** Requirement **
Copy, exactly as written, the lines that begin at the one containing "You are a GUI" and end at the one containing "Image resolution: width=578". Skip any pictures in the data below.

** Data supplied **
▼▼▼

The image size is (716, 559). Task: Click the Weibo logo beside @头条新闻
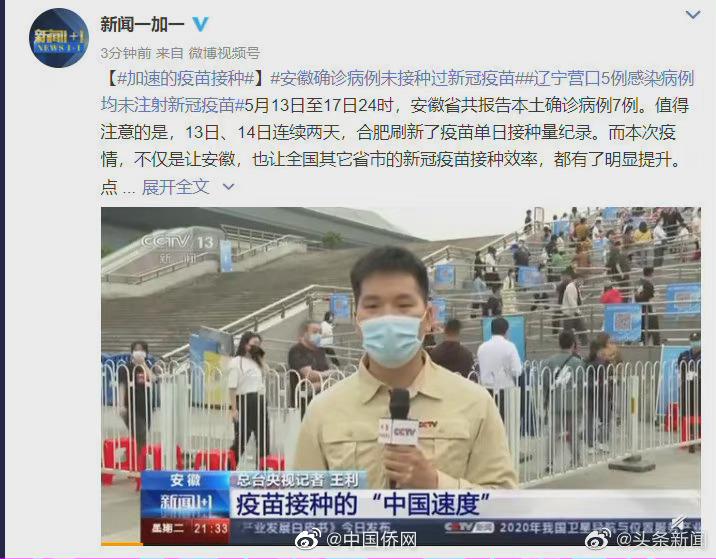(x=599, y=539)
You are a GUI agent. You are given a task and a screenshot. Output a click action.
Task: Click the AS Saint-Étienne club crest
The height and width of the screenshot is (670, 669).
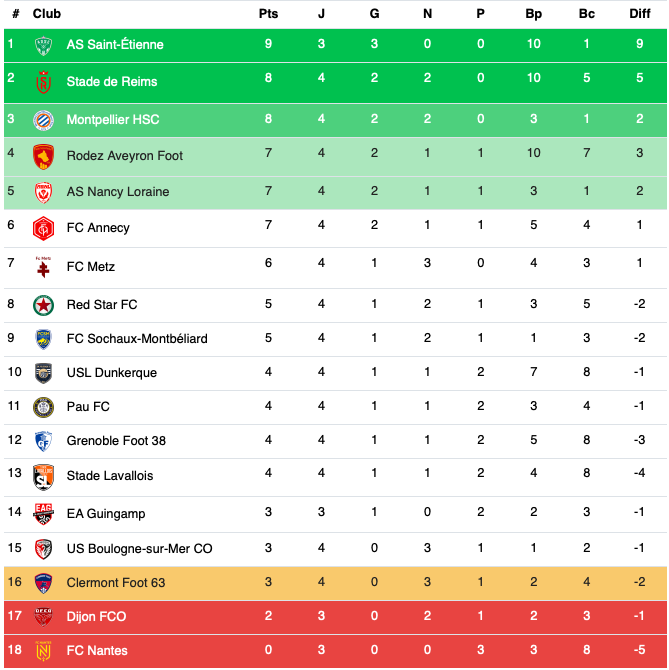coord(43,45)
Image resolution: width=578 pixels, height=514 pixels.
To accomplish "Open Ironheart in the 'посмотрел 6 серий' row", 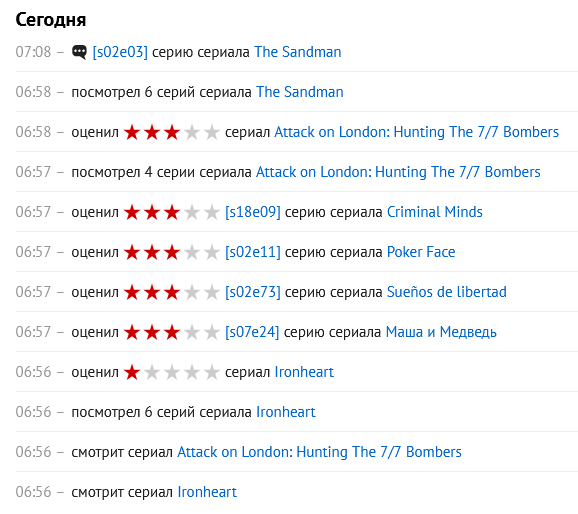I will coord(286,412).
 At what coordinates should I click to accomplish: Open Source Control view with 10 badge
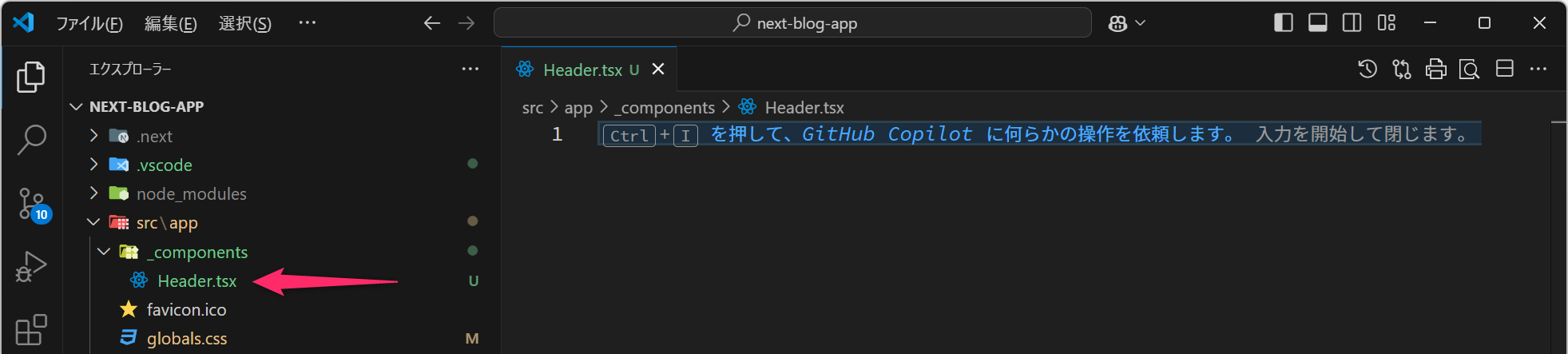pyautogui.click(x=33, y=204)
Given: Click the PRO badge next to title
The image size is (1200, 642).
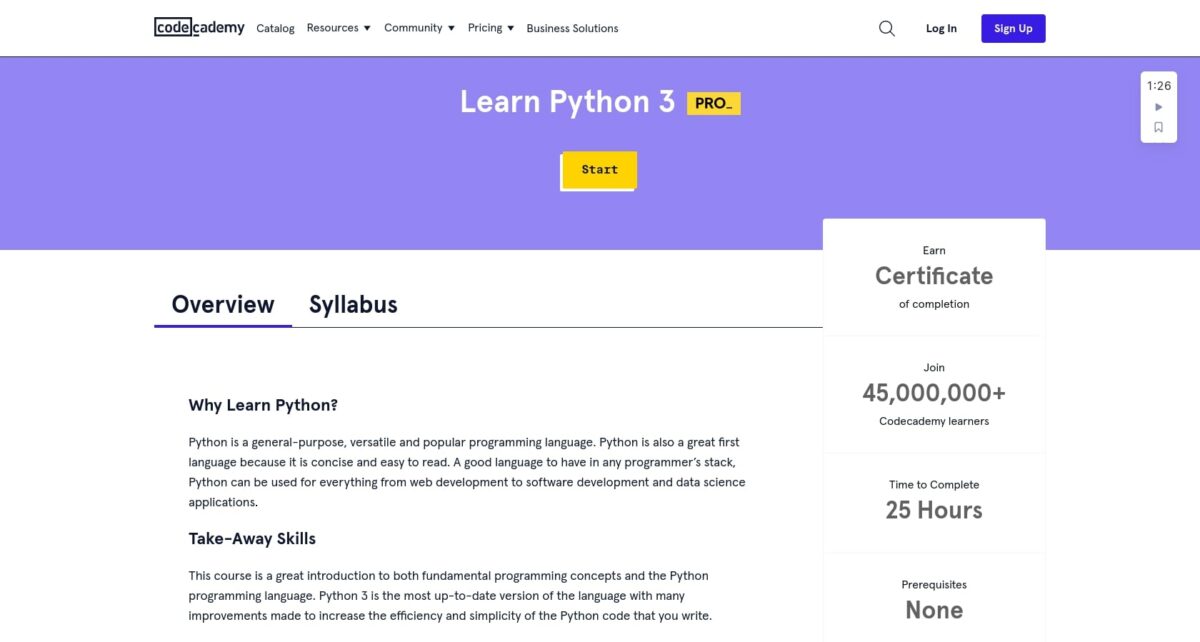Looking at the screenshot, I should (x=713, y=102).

▲▲▲
▼▼▼

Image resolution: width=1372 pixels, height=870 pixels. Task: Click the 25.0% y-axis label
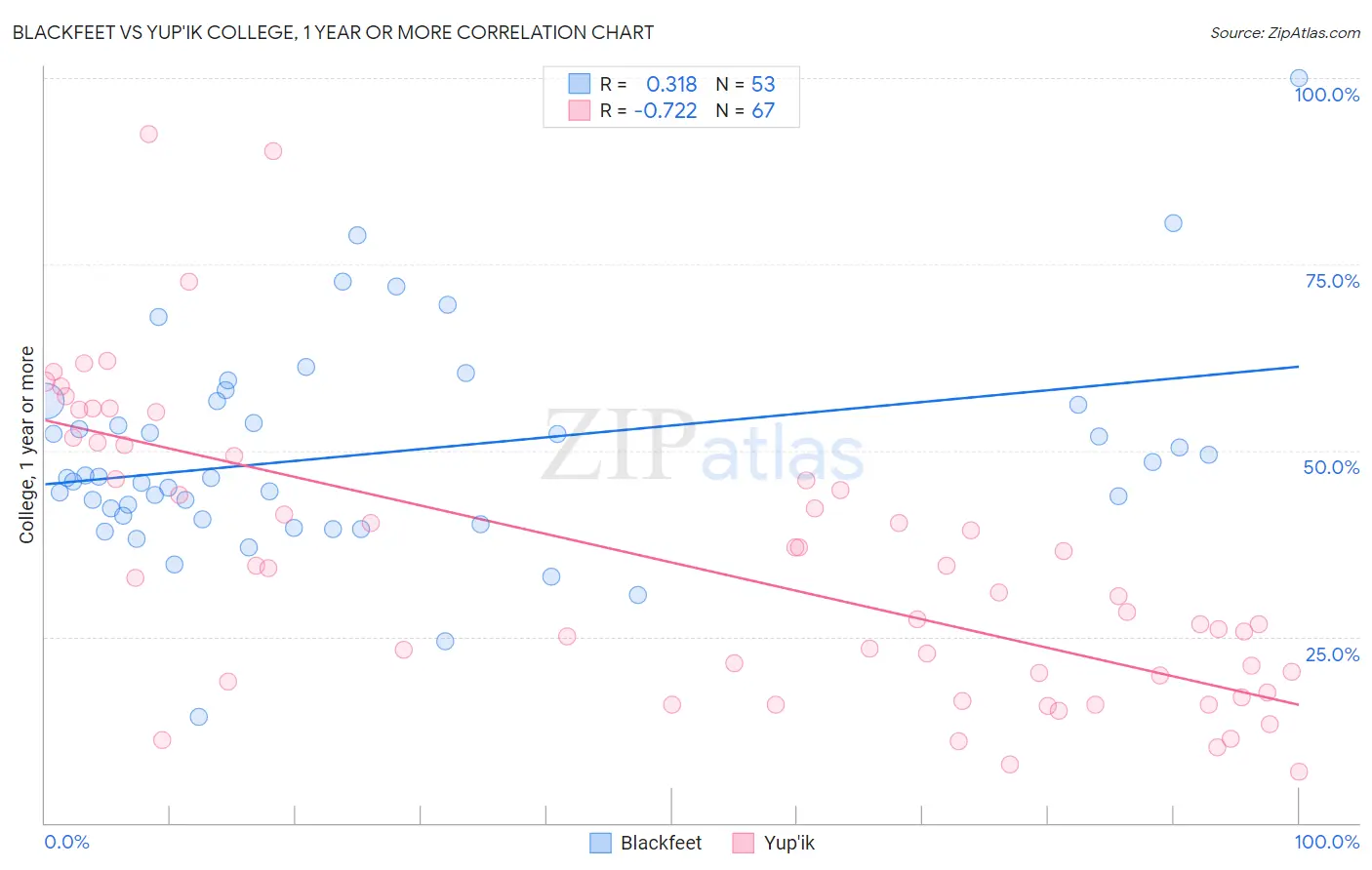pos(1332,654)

▲▲▲

** Exercise response **
You are a GUI agent. You are given a task and a screenshot. Output a click action.
Task: Click the AS Saint-Étienne club crest
The height and width of the screenshot is (670, 669).
coord(43,45)
Image resolution: width=578 pixels, height=514 pixels.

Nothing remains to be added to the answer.